> [Required task] From the records below, reproduce verbatim the part that opens with the line containing "Describe the element at coordinates (1030, 378)" and closes with the line containing "What do you see at coordinates (410, 228)", including both of those lines.

## start Raw records

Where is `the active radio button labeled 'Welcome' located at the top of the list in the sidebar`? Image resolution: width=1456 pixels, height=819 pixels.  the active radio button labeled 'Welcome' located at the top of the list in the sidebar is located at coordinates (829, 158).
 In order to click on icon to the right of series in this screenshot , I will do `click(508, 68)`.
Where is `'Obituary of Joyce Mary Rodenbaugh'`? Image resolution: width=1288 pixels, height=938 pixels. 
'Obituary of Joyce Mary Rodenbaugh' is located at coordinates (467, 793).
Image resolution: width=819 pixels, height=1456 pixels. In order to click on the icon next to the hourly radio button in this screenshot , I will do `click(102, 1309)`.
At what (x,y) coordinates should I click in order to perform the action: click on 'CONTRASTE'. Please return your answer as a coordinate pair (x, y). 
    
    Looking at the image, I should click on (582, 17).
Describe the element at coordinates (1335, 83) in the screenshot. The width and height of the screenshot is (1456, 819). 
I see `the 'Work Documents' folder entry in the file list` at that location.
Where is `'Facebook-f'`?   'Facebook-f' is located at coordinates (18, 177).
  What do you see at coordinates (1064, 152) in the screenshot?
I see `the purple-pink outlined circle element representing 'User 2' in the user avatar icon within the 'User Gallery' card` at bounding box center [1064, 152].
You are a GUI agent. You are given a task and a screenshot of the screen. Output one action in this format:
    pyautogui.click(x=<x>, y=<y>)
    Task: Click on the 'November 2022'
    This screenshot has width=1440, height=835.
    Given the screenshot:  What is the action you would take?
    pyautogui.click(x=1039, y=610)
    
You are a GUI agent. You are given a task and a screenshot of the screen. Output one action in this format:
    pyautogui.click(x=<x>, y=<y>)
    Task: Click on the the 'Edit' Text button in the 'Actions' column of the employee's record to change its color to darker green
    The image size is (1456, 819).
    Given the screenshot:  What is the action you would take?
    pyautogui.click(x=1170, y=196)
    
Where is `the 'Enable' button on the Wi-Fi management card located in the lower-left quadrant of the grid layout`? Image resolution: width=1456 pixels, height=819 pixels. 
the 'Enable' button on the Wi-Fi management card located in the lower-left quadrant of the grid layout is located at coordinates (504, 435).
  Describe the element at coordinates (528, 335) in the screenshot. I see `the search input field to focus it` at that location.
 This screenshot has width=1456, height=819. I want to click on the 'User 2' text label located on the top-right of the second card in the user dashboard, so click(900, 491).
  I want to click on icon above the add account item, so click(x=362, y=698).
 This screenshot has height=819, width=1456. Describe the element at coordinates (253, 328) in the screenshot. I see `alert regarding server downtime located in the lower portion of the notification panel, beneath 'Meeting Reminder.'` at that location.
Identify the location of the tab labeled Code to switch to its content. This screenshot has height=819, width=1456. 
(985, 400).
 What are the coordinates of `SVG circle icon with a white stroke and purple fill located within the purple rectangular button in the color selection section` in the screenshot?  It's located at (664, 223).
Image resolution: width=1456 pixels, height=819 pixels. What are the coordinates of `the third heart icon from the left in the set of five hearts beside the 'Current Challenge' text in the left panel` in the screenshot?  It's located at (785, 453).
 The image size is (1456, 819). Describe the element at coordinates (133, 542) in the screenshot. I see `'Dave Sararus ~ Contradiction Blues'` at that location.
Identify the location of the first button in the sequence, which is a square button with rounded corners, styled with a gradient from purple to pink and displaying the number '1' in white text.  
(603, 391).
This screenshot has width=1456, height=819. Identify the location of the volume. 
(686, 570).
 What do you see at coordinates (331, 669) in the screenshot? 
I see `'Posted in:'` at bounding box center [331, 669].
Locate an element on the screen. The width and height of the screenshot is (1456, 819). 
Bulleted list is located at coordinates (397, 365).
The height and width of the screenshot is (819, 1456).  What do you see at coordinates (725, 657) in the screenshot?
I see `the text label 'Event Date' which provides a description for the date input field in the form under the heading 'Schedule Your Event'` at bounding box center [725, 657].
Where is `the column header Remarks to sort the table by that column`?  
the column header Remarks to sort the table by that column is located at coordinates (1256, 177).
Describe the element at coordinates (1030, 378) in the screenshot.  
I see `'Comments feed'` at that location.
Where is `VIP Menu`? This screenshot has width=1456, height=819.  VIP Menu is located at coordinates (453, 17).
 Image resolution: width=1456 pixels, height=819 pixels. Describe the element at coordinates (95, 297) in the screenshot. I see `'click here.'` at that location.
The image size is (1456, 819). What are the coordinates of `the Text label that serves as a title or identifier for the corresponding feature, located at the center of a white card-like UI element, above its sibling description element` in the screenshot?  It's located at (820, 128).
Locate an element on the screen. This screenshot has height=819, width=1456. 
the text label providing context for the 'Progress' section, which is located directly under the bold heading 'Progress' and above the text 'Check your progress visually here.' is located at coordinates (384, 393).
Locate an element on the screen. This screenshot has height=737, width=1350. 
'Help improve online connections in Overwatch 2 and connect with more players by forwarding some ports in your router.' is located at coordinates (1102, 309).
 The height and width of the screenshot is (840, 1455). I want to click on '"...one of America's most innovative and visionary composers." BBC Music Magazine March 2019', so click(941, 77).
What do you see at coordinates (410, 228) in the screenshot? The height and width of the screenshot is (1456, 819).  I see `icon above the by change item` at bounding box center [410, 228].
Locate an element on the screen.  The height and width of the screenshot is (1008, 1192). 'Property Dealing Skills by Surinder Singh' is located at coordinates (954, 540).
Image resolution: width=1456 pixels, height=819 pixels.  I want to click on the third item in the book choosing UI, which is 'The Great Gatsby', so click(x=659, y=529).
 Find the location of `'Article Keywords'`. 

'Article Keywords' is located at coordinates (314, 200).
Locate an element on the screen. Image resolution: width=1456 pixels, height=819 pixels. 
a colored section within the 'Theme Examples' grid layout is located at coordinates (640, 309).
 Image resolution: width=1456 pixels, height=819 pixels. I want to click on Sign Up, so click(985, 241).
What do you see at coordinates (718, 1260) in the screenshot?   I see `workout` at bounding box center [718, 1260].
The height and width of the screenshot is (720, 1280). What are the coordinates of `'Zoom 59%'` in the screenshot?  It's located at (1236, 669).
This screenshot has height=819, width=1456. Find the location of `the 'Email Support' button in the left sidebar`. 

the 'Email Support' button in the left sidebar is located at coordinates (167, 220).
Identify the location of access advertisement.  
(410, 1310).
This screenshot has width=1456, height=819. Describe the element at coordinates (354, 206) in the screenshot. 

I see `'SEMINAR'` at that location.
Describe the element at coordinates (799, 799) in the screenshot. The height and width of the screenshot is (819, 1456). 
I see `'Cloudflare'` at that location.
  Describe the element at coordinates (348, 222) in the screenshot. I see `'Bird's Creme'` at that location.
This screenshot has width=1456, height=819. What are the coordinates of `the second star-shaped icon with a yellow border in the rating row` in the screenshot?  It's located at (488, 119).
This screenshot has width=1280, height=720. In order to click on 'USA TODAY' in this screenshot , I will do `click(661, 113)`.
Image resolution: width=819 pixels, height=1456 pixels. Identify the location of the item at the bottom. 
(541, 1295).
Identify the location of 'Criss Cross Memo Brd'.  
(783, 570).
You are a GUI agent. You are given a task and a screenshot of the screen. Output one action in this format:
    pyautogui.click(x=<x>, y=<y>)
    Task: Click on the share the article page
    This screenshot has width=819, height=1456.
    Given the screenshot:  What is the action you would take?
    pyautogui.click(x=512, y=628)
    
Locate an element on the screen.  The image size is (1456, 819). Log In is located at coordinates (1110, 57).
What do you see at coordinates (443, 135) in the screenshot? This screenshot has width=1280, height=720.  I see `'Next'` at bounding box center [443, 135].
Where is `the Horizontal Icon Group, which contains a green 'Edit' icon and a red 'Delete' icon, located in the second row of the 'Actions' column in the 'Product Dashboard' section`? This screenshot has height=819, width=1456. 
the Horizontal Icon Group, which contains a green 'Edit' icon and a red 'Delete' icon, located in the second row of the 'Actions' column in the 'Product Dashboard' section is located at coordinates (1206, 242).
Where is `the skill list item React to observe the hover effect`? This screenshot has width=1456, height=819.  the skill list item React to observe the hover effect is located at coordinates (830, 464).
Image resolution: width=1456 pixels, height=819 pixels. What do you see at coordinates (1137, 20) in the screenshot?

## end Raw records

> [The reply]
Describe the element at coordinates (1030, 378) in the screenshot.  
I see `'Comments feed'` at that location.
Where is `VIP Menu`? This screenshot has width=1456, height=819.  VIP Menu is located at coordinates (453, 17).
 Image resolution: width=1456 pixels, height=819 pixels. Describe the element at coordinates (95, 297) in the screenshot. I see `'click here.'` at that location.
The image size is (1456, 819). What are the coordinates of `the Text label that serves as a title or identifier for the corresponding feature, located at the center of a white card-like UI element, above its sibling description element` in the screenshot?  It's located at (820, 128).
Locate an element on the screen. This screenshot has height=819, width=1456. 
the text label providing context for the 'Progress' section, which is located directly under the bold heading 'Progress' and above the text 'Check your progress visually here.' is located at coordinates (384, 393).
Locate an element on the screen. This screenshot has height=737, width=1350. 
'Help improve online connections in Overwatch 2 and connect with more players by forwarding some ports in your router.' is located at coordinates (1102, 309).
 The height and width of the screenshot is (840, 1455). I want to click on '"...one of America's most innovative and visionary composers." BBC Music Magazine March 2019', so click(941, 77).
What do you see at coordinates (410, 228) in the screenshot? The height and width of the screenshot is (1456, 819).  I see `icon above the by change item` at bounding box center [410, 228].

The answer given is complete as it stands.